The plaintiff hired certain machinery to the defendant in terms of an agreement. The defendant failed or refused to pay the outstanding amount in respect of the machinery – Hire services. The court held the defendant liable for payment of the outstanding amount.
 In the present action the plaintiff prays for judgment against the defendant in the following terms:
‘1. Payment in the amount N$ 1,504,576.75;
2. Interest on the outstanding balance from time to time a tempore morae at the rate of 20% per annum.
3. Costs of suit.
4. Further or alternative relief’
 The plaintiff’s claim is based on an alleged contract between the plaintiff and the defendant in terms of which the plaintiff hired certain machinery to the defendant, and that the defendant failed or refused to pay for the services rendered. The defendant had entered appearance to defend and claims that it has paid for all services rendered and denies liability to pay the plaintiff.
The plaintiff’s version
 In support of its claim, the plaintiff called three witnesses namely Johan Van Wyk (Mr Van Wyk), Alfeus Kamara (Mr Kamara) and Erica Fourie (Ms Fourie).
 The gist of Mr Van Wyk’s testimony is that on or about 26 March 2015 the defendant (represented by Mr Lazarus Emvula (Mr Emvula)) requested a quotation from the plaintiff (represented by Mr Van Wyk) for certain machinery hire services in respect of a site situated at Karibib. Thereafter, the plaintiff leased the required machinery to the defendant during the period of August 2015 to June 2016. The defendant has paid for some of the services rendered in respect of the leased machinery. However, the defendant failed to pay some of the invoices in respect of the aforesaid services. The amount still outstanding is N$ 1,504,576.75.
 Mr Kamara testified that he is employed by the plaintiff as a machinery operator. He related that he operated the leased machinery hired by the defendant at the Karibib site during the period in question. At all relevant times, he, representing the plaintiff, together with certain John Khoeseb (and sometimes Mr Kameeta), representing the defendant, signed job-cards at the commencement and at the end of each work day evidencing the type of services rendered as well as hours worked. Such job-cards were given in evidence as exhibits during the trial. Mr Kamara further testified that a Liebherr R944 machinery was one of the machinery he operated during 2016, for the benefit of the defendant as evidenced in the relevant job cards.
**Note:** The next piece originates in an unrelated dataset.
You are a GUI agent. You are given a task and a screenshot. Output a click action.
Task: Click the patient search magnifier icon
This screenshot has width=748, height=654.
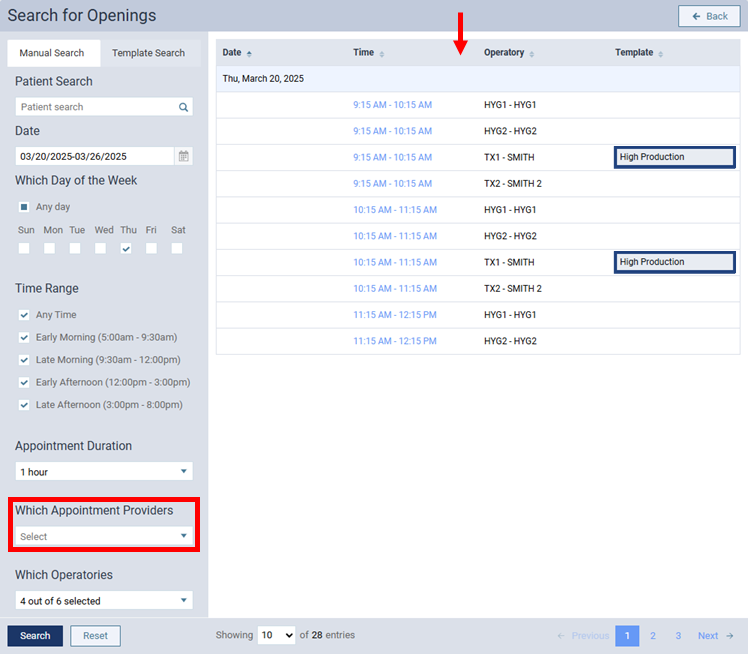pos(183,107)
 Ms Fourie, to a large extent corroborated the version of Mr Van Wyk on the issues such as the correctness of the invoices and the amount outstanding which is due, owing and payable by the defendant.
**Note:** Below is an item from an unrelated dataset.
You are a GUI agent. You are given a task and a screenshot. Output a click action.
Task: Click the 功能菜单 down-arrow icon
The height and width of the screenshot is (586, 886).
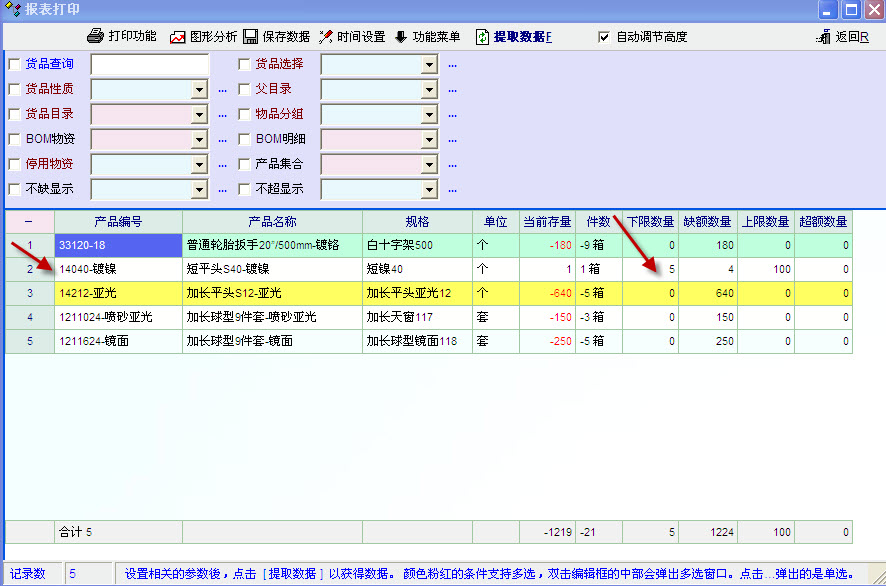[x=401, y=37]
 At the conclusion of the plaintiff’s case, the defendant applied for absolution from the instance. The court, after hearing both parties, dismissed the application for absolution from the instance with costs.
The defendant’s version
 The defendant called one witness, Lazarus Emvula (Mr Emvula). In his evidence Mr Emvula testified that the defendant did not order for and did not receive the services of the rental of machinery named Liebherr R944 during 2016. He related that the defendant has settled in full the relevant invoices in respect of the machinery it hired. Mr Emvula further deposed that it was standard practice and agreement between the plaintiff and the defendant that the defendant would not lease or hire any machinery without a written order. In 2016 the defendant did not request for the hiring of a Liebherr R944 nor did it receive such services.
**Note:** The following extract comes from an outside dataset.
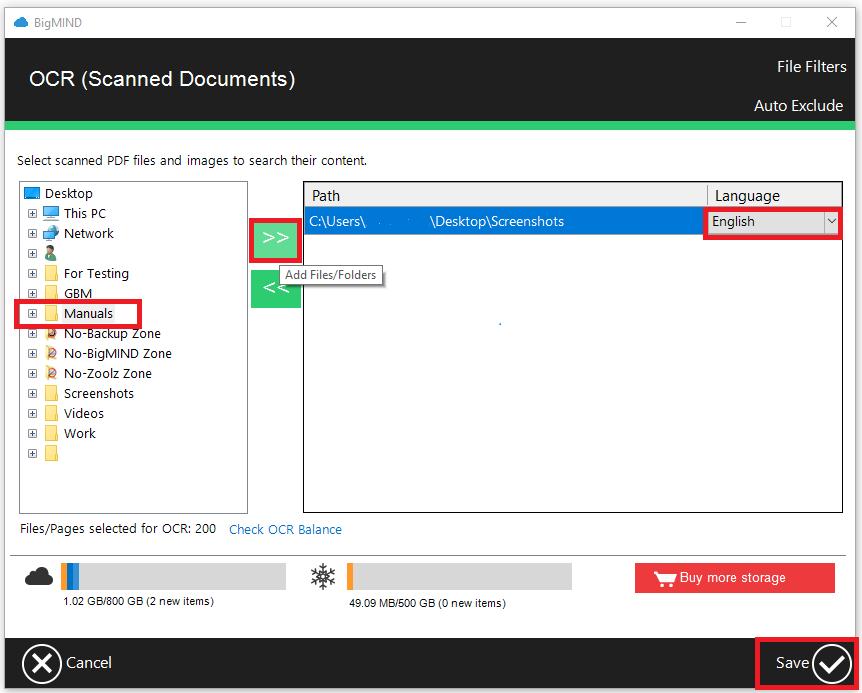862x693 pixels.
Task: Expand the Network tree node
Action: tap(31, 233)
 In this matter, the plaintiff relies for its claim on a partly written and partly oral agreement entered into between the plaintiff (represented by Mr Van Wyk) and the defendant (represented by Mr Emvula). According to the plaintiff, the written parts of the agreement comprises of; a letter from defendant requesting hire of certain equipment for hire (“Annexure A”), certain quotations, invoices representing the amount outstanding (“Annexure B”), certain job cards (“Annexures C and D”). These annexures are attached to the plaintiff’s particulars of claim. The oral part of the agreement comprises the hiring of machinery by the plaintiff to the defendant by way of oral orders as well as some payment arrangements allegedly agreed to between the parties.
 The defendant admits the written part of the agreement. However the defendant claims that the parties also agreed that orders for machinery hire shall be in writing.
 The onus is on the plaintiff to prove on the balance of probabilities that it hired machinery to the defendant in terms of their agreement and that the defendant failed or refused to pay for such service.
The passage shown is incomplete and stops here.